A sensitivity analysis of the adverse impact of lockdown by Motilal Oswal Research suggests that a single day of complete lockdown could shave off 14-19bp/55-75bp from annual/quarterly growth. “With 14 days of complete lockdown in April (assuming things normalize from mid-May'20), GDP could decline 12.2 per cent YoY in 1QFY21, first ever de-growth since the quarterly data became available since late 1990s. With two consecutive quarters of GDP decline, India could see its first recession since 1990s,” said Gautam Duggad, head of institutional research at Motilal Oswal.

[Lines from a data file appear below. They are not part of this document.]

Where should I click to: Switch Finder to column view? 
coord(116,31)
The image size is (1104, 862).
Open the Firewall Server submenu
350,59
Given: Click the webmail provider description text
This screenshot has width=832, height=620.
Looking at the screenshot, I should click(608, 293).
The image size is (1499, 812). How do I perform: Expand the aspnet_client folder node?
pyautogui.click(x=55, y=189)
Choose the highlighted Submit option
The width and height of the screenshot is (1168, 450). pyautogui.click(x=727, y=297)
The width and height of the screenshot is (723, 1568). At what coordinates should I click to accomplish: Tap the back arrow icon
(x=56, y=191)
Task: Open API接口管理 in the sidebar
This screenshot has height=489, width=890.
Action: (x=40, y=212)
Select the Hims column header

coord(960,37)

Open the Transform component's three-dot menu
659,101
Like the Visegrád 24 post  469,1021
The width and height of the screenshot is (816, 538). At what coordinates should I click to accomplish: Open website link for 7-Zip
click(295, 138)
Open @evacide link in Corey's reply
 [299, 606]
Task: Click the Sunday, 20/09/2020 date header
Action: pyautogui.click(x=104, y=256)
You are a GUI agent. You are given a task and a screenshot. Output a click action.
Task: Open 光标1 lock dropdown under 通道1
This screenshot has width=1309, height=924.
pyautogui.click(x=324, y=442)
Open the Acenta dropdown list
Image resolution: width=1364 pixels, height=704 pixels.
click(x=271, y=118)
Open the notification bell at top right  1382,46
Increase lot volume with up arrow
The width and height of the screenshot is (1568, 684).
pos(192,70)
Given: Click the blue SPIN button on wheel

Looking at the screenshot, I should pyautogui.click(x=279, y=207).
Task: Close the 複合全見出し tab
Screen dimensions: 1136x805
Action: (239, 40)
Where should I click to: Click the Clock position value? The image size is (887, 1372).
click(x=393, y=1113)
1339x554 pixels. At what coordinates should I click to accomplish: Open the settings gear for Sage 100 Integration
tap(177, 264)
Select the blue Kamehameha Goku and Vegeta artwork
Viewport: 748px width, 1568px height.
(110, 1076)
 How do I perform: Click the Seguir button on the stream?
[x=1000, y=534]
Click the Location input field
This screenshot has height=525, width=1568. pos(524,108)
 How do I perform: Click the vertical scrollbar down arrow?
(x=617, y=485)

Madan Sabnavis, chief economist at CARE Ratings, however, says it may still be a bit too early to say this. “Typically, there is joblessness, drop in production and demand ahead of a recessionary phase. These three ingredients are already there given the 21-day lockdown. Though the lockdown will result in sharp GDP contraction, it is a bit too early to say India is heading into a recessionary phase,” Sabnavis says.
The sectors exempt from this 21-day lockdown – food and pharmaceutical industries, storage, telecom, electricity, banking and capital markets, etc comprise roughly 25 per cent of the economy as per Nomura's estimates, with the activity in the rest of the sectors coming to a grinding halt – at least for the next three weeks.